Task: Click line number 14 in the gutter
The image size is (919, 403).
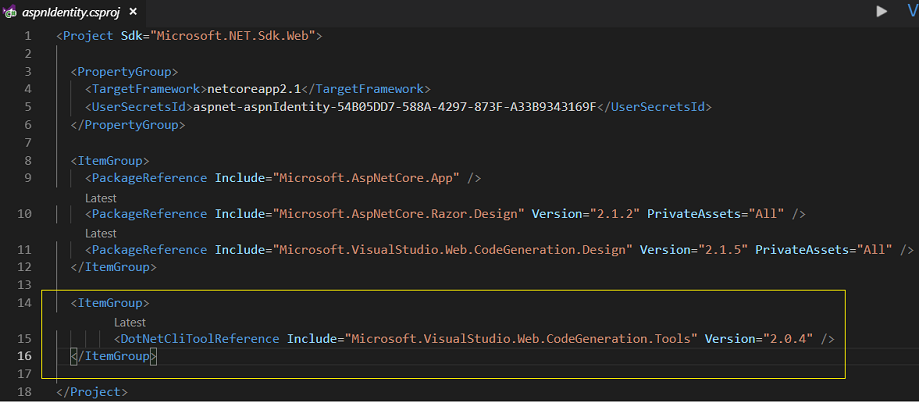Action: coord(25,303)
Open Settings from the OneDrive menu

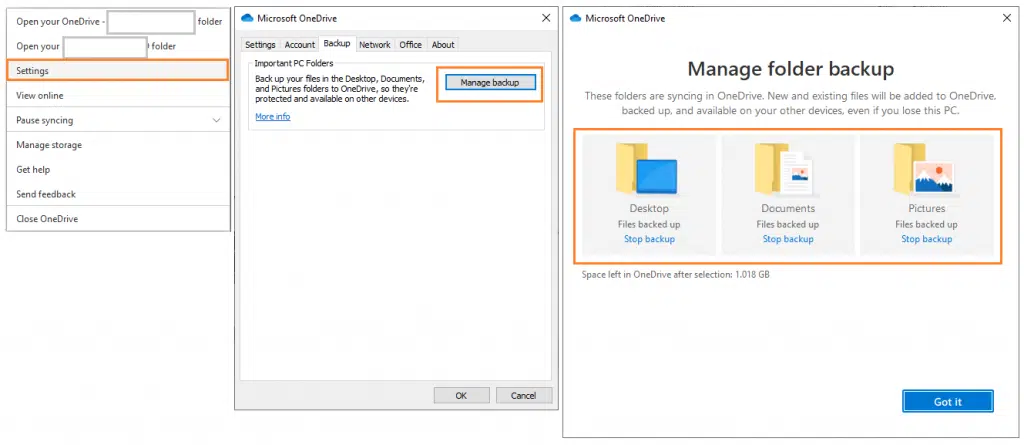click(118, 71)
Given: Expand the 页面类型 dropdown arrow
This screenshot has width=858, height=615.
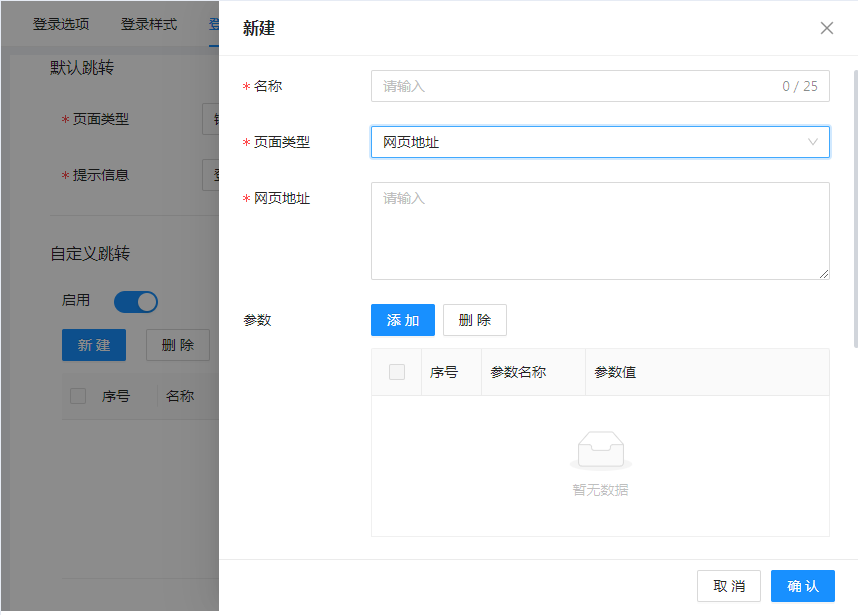Looking at the screenshot, I should click(813, 142).
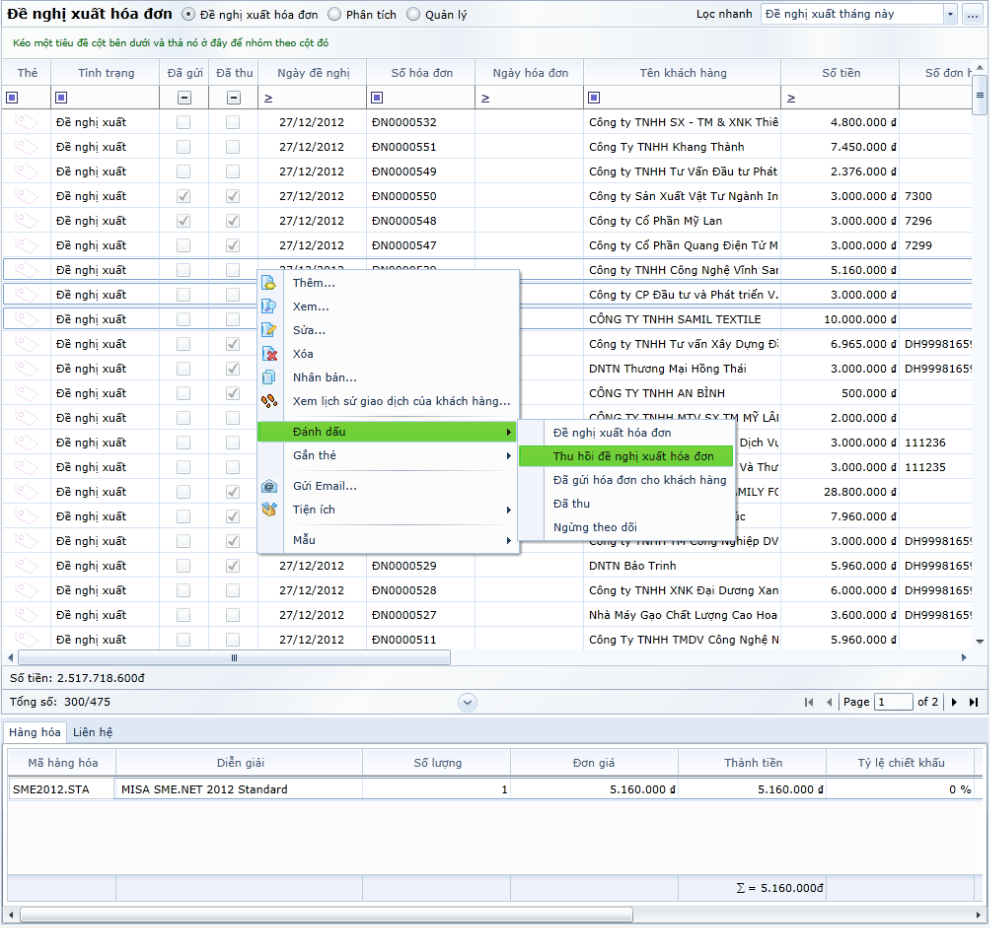Viewport: 990px width, 928px height.
Task: Click the Sửa pencil icon
Action: pyautogui.click(x=268, y=330)
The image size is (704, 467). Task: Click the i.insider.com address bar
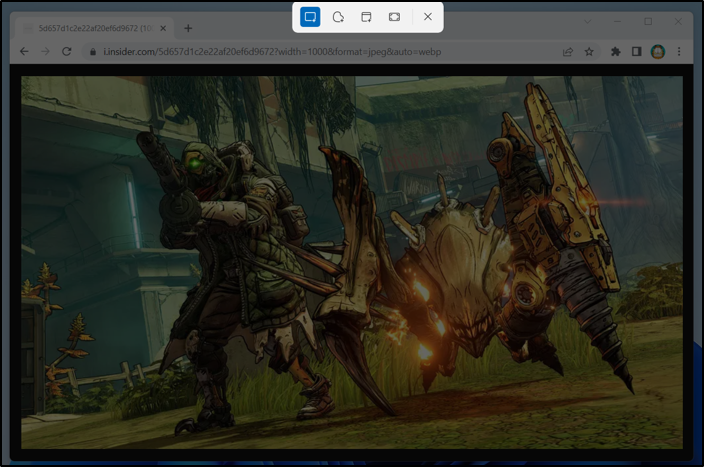(x=300, y=51)
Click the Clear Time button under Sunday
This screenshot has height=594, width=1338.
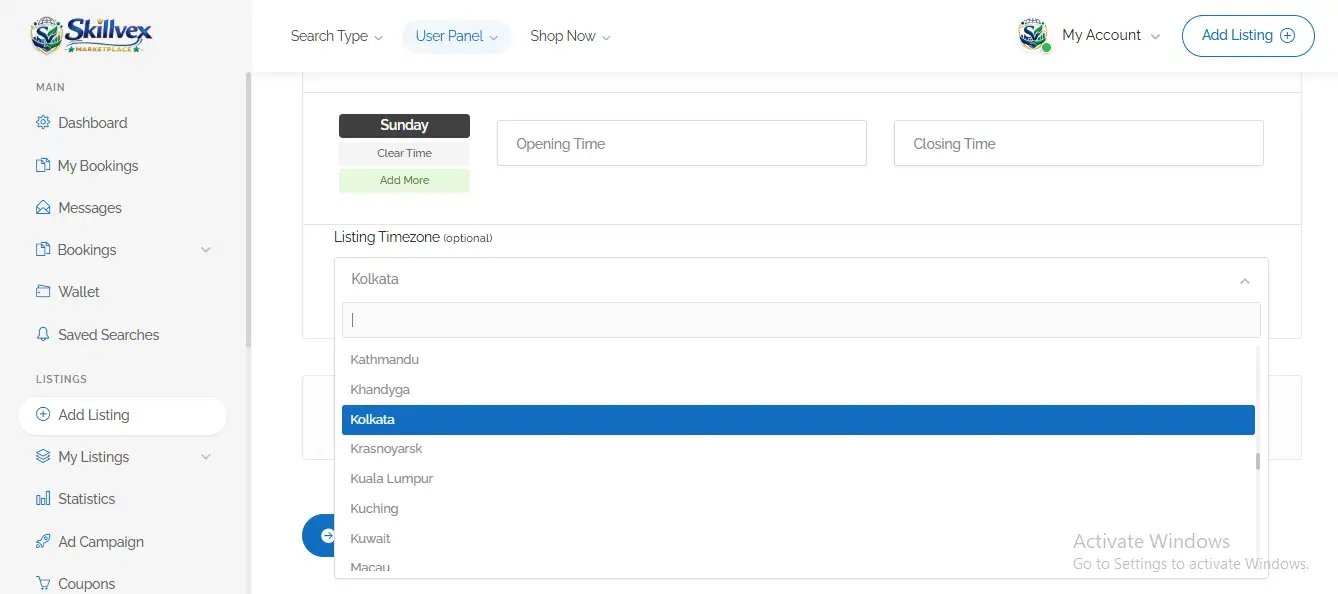click(404, 153)
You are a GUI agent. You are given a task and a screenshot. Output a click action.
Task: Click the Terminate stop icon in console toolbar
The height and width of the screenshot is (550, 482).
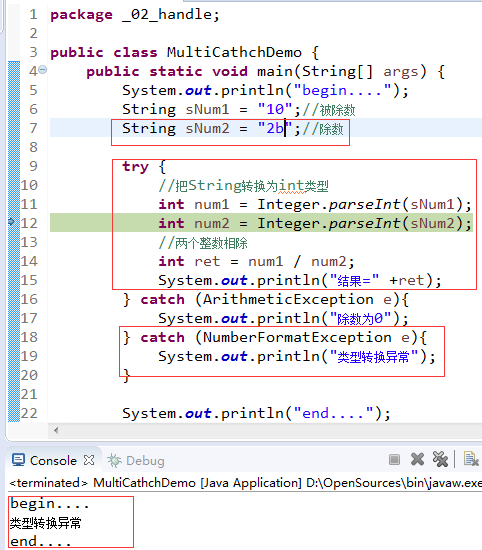click(394, 459)
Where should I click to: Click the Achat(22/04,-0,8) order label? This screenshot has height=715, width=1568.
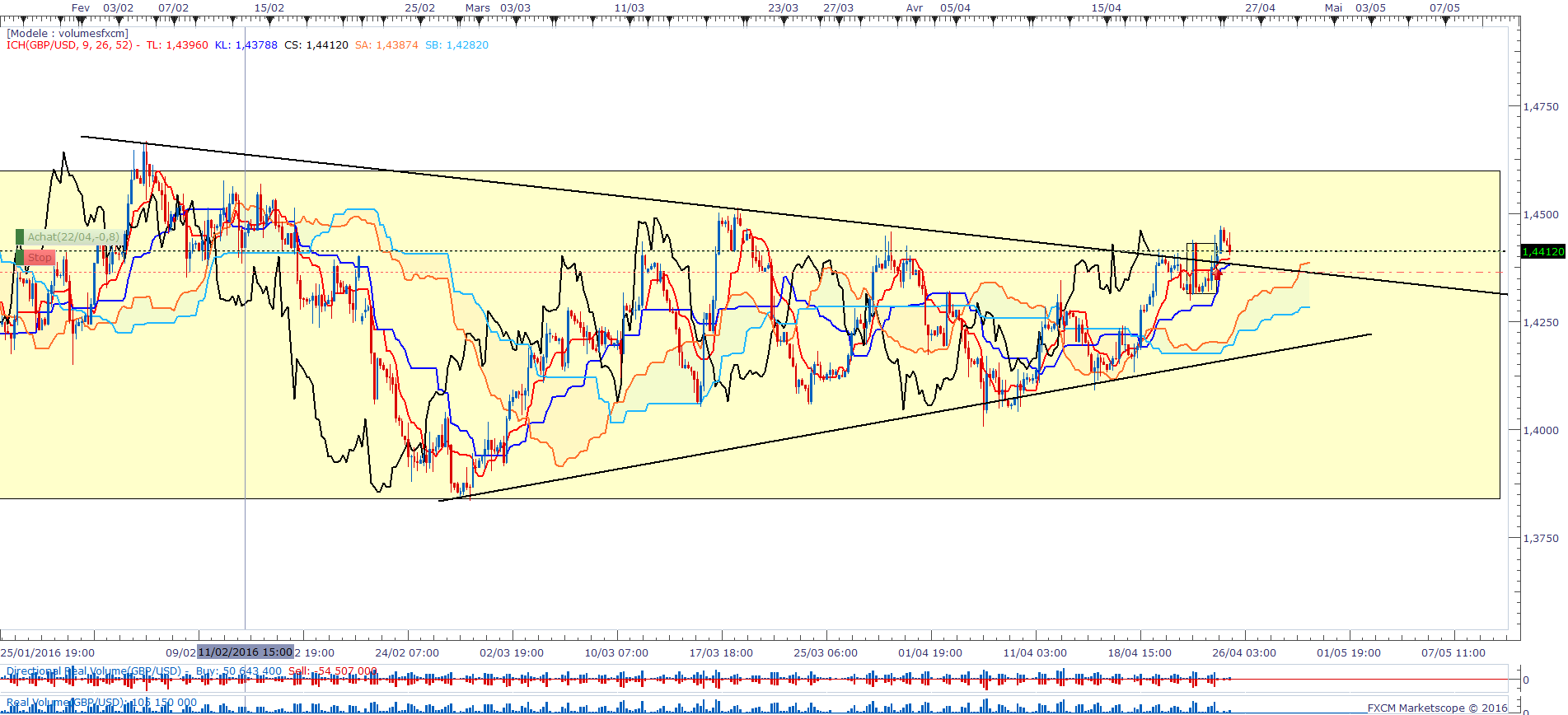coord(73,237)
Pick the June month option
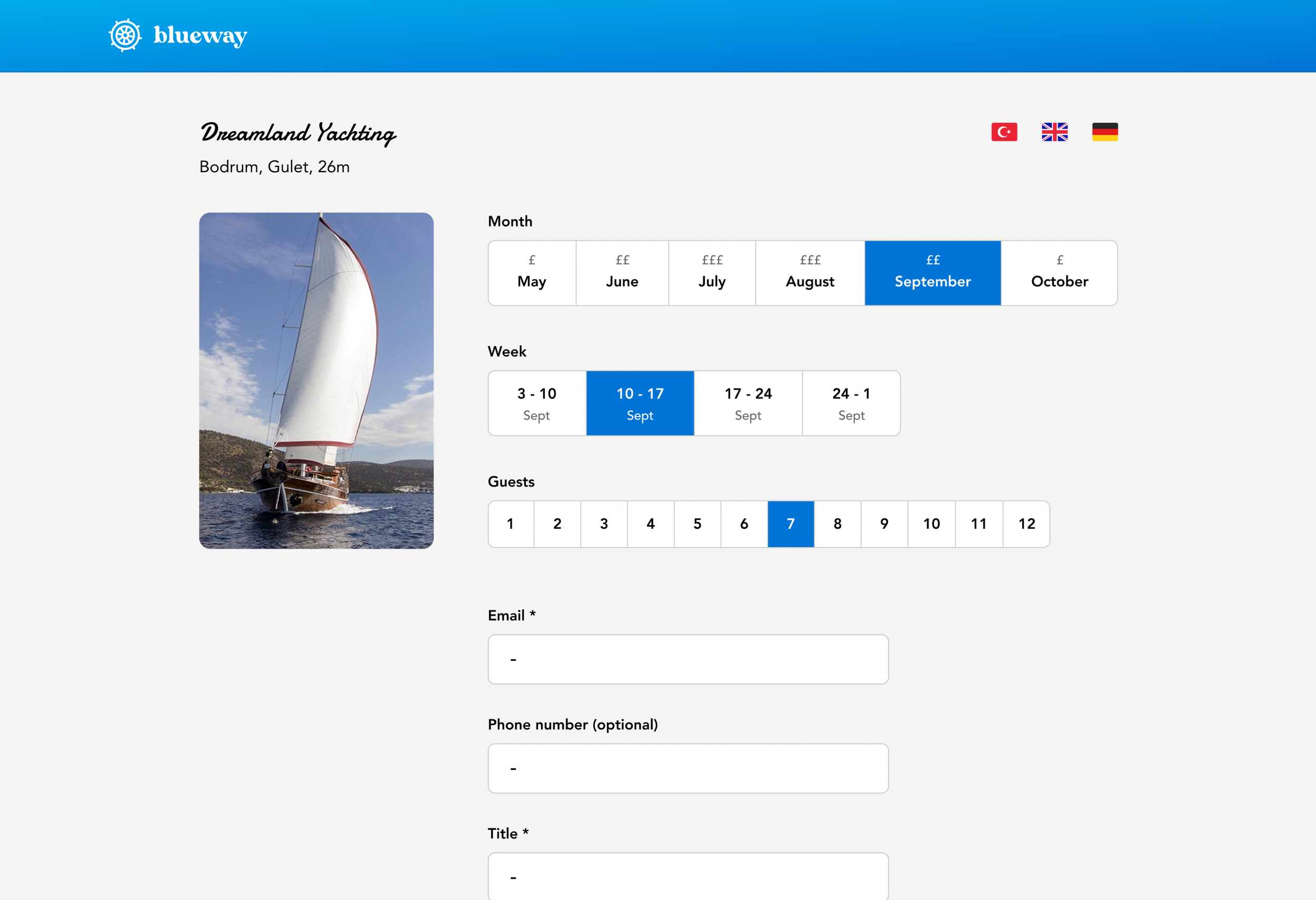 (622, 273)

## Given request:
Copy all of the lines above word for word, without the pictures.

## Result for this exercise:
Task: Click line number 14 in the gutter
The image size is (919, 403).
Action: coord(25,303)
Open Settings from the OneDrive menu

click(118, 71)
Given: Expand the 页面类型 dropdown arrow
This screenshot has width=858, height=615.
Looking at the screenshot, I should click(813, 142).
Viewport: 990px width, 928px height.
Task: Click the Sửa pencil icon
Action: pyautogui.click(x=268, y=330)
The image size is (704, 467). Task: Click the i.insider.com address bar
(x=300, y=51)
Click the Clear Time button under Sunday
This screenshot has height=594, width=1338.
click(404, 153)
You are a GUI agent. You are given a task and a screenshot. Output a click action.
Task: Click the Terminate stop icon in console toolbar
The height and width of the screenshot is (550, 482).
click(394, 459)
Where should I click to: Click the Achat(22/04,-0,8) order label? This screenshot has height=715, width=1568.
coord(73,237)
Pick the June month option
 (622, 273)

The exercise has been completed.